* **Short problem**
Reproduce the passage on representation in pictures below, word for word and in full.

* **Document segment**

+++

Frances to readers... 

The signifying roles of "representation" in graphic pictures that
depict other objects as their contents, suggests that the
pictures are to be held as "figurative" and "realistic" icons, at
least in the sense that their represented objects of signified
similarity might be either: (1) possible illusory objects
represented in some imaginative way; or (2) actual concrete
objects represented in some sensible if not visible way. 

This curiosity raises a further intriguing issue about visibly
depicted images as being the umbrella under which graphic
pictures and plastic sculptures and even tectonic architectures
might fall; and the further issue of whether a differentia should
be made between external visible images of material objects that
evoke depictions in the hand or in the land, and internal visual
images of mental objects that evoke visions in the mind.

+++

[Item-finding records]
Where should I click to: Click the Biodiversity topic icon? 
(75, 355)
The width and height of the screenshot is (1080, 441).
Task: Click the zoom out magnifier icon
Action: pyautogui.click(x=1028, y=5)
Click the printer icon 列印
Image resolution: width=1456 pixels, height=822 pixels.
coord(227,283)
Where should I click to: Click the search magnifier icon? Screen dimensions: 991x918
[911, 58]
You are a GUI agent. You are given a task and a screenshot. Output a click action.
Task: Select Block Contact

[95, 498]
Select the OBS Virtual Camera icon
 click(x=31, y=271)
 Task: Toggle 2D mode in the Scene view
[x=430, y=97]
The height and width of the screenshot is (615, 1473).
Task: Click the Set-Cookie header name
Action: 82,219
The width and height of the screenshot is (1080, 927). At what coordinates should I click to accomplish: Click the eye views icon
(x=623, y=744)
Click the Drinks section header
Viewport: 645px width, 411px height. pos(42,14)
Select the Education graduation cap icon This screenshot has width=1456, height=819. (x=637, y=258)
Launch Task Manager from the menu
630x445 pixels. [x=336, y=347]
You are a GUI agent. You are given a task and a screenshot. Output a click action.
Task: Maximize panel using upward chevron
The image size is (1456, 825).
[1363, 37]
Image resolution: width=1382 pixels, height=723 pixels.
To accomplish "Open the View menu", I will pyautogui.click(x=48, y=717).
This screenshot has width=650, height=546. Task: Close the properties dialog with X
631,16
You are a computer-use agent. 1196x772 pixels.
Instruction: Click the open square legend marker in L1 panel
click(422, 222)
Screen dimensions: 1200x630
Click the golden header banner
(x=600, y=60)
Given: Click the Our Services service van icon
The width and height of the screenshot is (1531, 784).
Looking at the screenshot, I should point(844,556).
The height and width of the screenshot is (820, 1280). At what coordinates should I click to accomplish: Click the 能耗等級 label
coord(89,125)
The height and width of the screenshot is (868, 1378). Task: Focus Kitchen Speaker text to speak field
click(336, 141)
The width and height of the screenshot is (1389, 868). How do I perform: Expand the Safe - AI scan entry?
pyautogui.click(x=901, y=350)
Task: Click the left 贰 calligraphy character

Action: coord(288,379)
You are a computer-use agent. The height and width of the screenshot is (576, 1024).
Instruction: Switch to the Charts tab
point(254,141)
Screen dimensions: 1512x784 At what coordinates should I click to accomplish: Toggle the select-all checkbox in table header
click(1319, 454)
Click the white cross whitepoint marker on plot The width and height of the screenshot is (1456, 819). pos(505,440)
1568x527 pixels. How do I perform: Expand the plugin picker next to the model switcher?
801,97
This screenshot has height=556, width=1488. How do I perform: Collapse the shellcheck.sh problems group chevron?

+++

* **Response**
Frances to readers... 

The signifying roles of "representation" in graphic pictures that
depict other objects as their contents, suggests that the
pictures are to be held as "figurative" and "realistic" icons, at
least in the sense that their represented objects of signified
similarity might be either: (1) possible illusory objects
represented in some imaginative way; or (2) actual concrete
objects represented in some sensible if not visible way. 

This curiosity raises a further intriguing issue about visibly
depicted images as being the umbrella under which graphic
pictures and plastic sculptures and even tectonic architectures
might fall; and the further issue of whether a differentia should
be made between external visible images of material objects that
evoke depictions in the hand or in the land, and internal visual
images of mental objects that evoke visions in the mind.